■ **Page excerpt**
◆ ◆ ◆

How do i know WanProxy is working?

Tiernan O'Toole tiernan at tiernanotoole.ie
Thu Oct 25 00:43:42 PDT 2012


Thanks again Juli.

I turned off SSH and am going direct to the machine... things seem to be working well, again, VM may be the limiting factor. Going to try setup a more powerful machine and see if that makes a difference.

Again, thanks for your help!

--Tiernan
________________________________________
From: Juli Mallett [juli at clockworksquid.com]
Sent: 25 October 2012 07:54
To: Tiernan O'Toole
Cc: wanproxy at lists.wanproxy.org
Subject: Re: How do i know WanProxy is working?

Hi Tieman,

That sounds like a good setup; I don't have any suggestions on
improving it off the top of my head.  If you're using a VM, you may
want to try without using SSH to tunnel the WANProxy connections,
since SSH's encryption could be a limiting factor if you're CPU-bound.

Thanks,
Juli.

On Wed, Oct 24, 2012 at 11:49 PM, Tiernan O'Toole
<tiernan at tiernanotoole.ie> wrote:
> Hi Juli.
>
> Thanks for the reply. I tried the downloading the same file twice option in two different browsers, and I seem to be getting some speed increese... It may be my vm that's slowing things down, so I need to do some more tests.
>
> My environment is a vm on my laptop, running wanproxy, connecting to a vm in house over ssh. The wanproxy in house is forwarding to a squid proxy which is on a faster connection. Is there any tips or tricks to get squid and wanproxy working better? I just have the default settings from the example page in my config, just pointing at different ips and ports...
>
> Thanks.

◆ ◆ ◆

■ **What to work on**
- A) In the WanProxy email thread, where does the in-house WanProxy forward traffic?
- B) Rework the WanProxy email thread's passage between "That sounds like" and "if you're CPU-bound.", inclusive, swapping "encryption" for "compression".

■ **Dataset section**

◆ ◆ ◆

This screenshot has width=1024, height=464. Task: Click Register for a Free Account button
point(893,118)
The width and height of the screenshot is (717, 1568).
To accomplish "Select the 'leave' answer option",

◆ ◆ ◆

■ **The results**
- A) To a squid proxy on a faster connection.

- B)
That sounds like a good setup; I don't have any suggestions on
improving it off the top of my head.  If you're using a VM, you may
want to try without using SSH to tunnel the WANProxy connections,
since SSH's compression could be a limiting factor if you're CPU-bound.